Angioregulatory miRNAs in VM. BC cells transdifferentiated to EC-like tumor cell. VM is the ability of forming de novo vascular networks in aggressive tumor cells, moreover vessel sprouting together with VM can support tumor growth. Angioregulatory miRNAs can promote or suppress this process in BC. EC, endothelial cells; VM, vasculogenic mimicry.

Fig. 5

HIF-1α/TWIST1/miRNA axis in VM. HIF-1α by binding to HRE can induce TWIST1 under hypoxia condition. Regulating TWIST1 expression by angioregulatory miRNA and Sunitinib can trigger VM. This phenomenon may be involved in anti-angiogenic therapy resistance.
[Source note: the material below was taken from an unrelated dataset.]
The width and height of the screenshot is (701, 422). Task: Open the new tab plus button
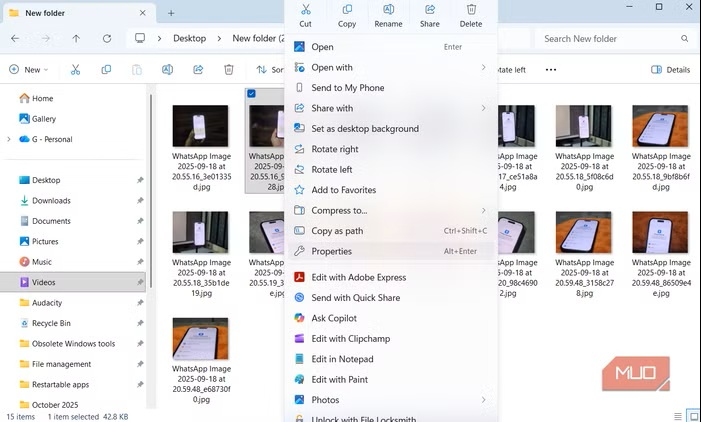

HIF-1α, hypoxia inducible factor 1 subunit alpha; HRE, hypoxia-response element; EC, endothelial cells; LncRNA, long non-coding RNA.

Fig. 6

MiR-21 is a key angioregulatory miRNA in anti-angiogeneic therapy response. MiR-21 is mostly reduced in response to anti-angiogenic effect of phytochemical drugs. Although, Resveratrol activates miR-21 expression, it can inhbite others angio-prmoting miRNAs in BC.

Fig. 7

Nanotherapeutics containing miRNAs or miRNA antagonists in BC therapy. Specefic delivery of nanotherapeutics such as RGD-conjugated liposome and AAN-RGD liposomes can inhibit tumor angiogenesis by simultanously targeting TME cells.